Report by HM Inspectorate of Prisons on HM Prison, Penninghame 1997

8. Healthcare

Medical Services

8.1 Medical services were provided from a local practice in Newton Stewart by a doctor who had been involved with Penninghame for over 18 years. He visited on one morning per week, though he was also on call for any emergencies; prisoners could also be treated in his surgery in the town.

8.2 Nursing cover was for 37 hours per week and was currently being provided by a Practitioner Nurse - who, coincidentally, was a registered mental nurse. She was available from 0730 to 1630 hours each week day, during which up to three separate surgeries were conducted. (Prisoners also seemed to call in more or less when they wanted.) On average, ten prisoners a day were being seen.

8.3 The services of specialists such as an optician or a chiropodist were made available to prisoners on an as required basis. There was no nominated psychologist though a centrally directed service based at SPS HQ was very shortly expected to be able to assist where required. Psychiatric referrals were made to the Crichton Royal at Dumfries, whilst a CPN had (until very recently) been assisting with drug advice - see paragraph 5.6.

8.4 The Health Centre was situated in a downstairs room in the main building and was equipped to a basic but adequate standard. Medical records appeared to be satisfactory and the nurse confirmed that she and the MO were working towards the establishment in the near future of a Kardex System.
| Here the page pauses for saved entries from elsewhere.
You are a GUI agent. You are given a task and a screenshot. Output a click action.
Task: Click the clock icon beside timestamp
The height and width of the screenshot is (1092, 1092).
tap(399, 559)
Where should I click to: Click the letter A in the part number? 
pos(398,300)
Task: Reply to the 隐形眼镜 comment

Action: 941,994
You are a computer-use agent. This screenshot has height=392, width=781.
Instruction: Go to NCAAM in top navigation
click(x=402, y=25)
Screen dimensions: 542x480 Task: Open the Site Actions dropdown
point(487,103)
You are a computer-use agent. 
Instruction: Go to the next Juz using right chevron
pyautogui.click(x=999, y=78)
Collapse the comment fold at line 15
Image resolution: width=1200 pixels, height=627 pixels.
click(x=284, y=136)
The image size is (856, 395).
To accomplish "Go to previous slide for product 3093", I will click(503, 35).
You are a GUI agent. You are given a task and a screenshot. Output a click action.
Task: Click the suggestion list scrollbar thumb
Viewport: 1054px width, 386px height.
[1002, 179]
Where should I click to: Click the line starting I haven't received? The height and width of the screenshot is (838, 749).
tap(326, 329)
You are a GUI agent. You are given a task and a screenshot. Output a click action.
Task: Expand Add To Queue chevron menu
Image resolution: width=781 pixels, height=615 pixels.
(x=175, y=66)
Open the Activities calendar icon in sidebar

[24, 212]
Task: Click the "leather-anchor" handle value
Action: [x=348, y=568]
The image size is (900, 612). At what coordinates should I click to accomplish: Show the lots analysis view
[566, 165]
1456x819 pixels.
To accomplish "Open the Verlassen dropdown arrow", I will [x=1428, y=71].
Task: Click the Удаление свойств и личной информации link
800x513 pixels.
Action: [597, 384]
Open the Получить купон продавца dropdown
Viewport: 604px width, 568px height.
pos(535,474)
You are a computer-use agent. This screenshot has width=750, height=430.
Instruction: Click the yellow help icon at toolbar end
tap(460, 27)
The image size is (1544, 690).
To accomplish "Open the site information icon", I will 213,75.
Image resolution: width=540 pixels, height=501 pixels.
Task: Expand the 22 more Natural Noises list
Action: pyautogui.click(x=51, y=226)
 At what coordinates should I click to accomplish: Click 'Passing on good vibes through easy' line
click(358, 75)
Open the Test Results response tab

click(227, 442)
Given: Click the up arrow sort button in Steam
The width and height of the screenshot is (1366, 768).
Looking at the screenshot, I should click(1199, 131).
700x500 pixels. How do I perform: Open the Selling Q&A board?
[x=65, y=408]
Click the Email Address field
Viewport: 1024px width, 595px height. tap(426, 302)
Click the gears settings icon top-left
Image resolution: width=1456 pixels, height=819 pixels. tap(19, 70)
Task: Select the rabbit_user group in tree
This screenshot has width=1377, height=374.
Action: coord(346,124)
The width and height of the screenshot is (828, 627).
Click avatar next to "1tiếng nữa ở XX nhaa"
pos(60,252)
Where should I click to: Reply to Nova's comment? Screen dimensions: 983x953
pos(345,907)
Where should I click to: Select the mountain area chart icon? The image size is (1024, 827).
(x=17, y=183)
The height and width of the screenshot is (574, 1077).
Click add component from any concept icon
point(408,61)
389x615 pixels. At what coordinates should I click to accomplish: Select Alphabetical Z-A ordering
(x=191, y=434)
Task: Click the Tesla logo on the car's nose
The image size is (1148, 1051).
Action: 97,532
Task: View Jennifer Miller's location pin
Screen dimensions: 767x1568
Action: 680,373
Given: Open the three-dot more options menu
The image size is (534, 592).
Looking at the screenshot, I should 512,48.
8.5 A drugs cabinet was securely maintained in the treatment room, with supplies being provided by Dumfries and Galloway Health Board on a weekly top up basis; in the case of an emergency, items could be obtained overnight or from a local chemist. The rate of prescriptions, at about 15/20 per week, was compatible with the age and status of the population and we were satisfied with the checking and auditing procedures. We noted also that where methadone was being prescribed at week-ends, a reasonably secure system had been devised which satisfied the needs of patients but did not place undue pressure on Discipline Officers (there being no nursing cover at week-ends).

8.6 Dental treatment was provided through a local practice.

Comment

8.7 In general, the appropriate medical facilities had been developed over the years; a major change in recent times had been the requirement to adjust to the growing drug problem. We noted that the MO and his staff had been very closely involved with the development of drug strategies (see also paragraph 5.3) and that individuals who had been on home leave were routinely seen by the nurse within one day of return to check for possible signs of drug abuse. Separately, there was contact with a consultant psychiatrist and staff from the Cameron House Drug Rehabilitation Centre.

Suicide Prevention Strategy

8.8 There had been no recent suicides or attempted suicides and we were generally satisfied with the establishments' prevention strategies. In any case, any prisoner giving concern would normally be returned to closed conditions, where more appropriate facilities and support existed.